* _TRY IT_
If a line comes after the one containing "Expand 更多 in", leave it out; copy every line before it, and that line too, exactly as written, starting from the first line of the entries.
═══ DATA SHOWN
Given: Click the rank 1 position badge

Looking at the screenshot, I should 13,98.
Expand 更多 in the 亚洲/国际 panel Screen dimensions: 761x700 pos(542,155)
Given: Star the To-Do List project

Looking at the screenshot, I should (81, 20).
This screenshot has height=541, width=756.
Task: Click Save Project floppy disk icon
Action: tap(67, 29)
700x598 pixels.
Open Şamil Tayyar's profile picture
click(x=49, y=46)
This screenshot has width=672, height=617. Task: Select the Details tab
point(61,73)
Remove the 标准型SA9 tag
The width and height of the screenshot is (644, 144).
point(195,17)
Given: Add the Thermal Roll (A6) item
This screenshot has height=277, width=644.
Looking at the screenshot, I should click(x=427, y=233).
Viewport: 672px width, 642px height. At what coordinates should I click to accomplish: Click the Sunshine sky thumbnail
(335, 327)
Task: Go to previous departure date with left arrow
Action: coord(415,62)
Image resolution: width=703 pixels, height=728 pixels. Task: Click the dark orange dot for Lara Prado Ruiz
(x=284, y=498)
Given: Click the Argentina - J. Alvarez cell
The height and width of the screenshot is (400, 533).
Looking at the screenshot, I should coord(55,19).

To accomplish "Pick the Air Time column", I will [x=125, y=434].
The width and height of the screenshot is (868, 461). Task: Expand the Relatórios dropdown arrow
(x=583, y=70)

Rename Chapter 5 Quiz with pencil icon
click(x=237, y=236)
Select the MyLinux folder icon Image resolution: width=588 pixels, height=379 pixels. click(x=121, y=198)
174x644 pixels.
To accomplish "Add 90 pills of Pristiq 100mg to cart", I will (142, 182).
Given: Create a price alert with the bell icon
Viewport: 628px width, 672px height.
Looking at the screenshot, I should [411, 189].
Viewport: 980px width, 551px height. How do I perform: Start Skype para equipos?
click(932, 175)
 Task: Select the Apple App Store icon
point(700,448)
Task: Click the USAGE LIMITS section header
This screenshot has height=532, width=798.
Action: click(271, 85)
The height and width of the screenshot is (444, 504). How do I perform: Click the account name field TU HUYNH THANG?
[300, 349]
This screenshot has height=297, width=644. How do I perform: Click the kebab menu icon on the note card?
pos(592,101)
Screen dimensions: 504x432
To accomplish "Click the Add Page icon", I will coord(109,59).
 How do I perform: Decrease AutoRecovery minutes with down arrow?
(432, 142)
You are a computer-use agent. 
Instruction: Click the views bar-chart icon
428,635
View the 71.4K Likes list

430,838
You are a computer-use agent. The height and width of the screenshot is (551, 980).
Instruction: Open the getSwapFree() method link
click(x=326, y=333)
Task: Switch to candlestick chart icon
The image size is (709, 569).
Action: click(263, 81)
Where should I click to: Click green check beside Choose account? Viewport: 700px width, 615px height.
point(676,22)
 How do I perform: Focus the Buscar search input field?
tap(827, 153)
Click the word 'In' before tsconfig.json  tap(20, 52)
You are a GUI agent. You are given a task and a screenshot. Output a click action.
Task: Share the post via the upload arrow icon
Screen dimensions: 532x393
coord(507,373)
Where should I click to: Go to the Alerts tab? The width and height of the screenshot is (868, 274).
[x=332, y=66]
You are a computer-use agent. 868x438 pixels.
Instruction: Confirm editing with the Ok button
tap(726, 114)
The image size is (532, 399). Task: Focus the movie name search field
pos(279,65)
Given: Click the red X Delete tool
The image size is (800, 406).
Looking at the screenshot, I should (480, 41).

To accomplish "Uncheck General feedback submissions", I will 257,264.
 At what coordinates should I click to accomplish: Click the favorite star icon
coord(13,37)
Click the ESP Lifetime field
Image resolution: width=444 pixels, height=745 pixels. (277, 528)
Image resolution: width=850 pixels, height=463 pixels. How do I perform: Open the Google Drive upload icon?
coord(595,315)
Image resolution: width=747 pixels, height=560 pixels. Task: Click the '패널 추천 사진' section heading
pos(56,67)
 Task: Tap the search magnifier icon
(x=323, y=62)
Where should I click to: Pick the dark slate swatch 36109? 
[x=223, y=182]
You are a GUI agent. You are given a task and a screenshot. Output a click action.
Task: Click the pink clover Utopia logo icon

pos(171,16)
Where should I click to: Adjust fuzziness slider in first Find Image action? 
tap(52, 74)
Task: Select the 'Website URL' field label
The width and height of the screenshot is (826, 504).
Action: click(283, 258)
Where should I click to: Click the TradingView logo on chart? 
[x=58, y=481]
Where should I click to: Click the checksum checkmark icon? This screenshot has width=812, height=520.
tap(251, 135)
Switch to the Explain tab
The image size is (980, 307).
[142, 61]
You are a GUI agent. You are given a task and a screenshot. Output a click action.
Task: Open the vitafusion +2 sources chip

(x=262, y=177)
══════
* _RESULT FOR THIS EXERCISE_
Given: Click the rank 1 position badge

Looking at the screenshot, I should 13,98.
Expand 更多 in the 亚洲/国际 panel Screen dimensions: 761x700 pos(542,155)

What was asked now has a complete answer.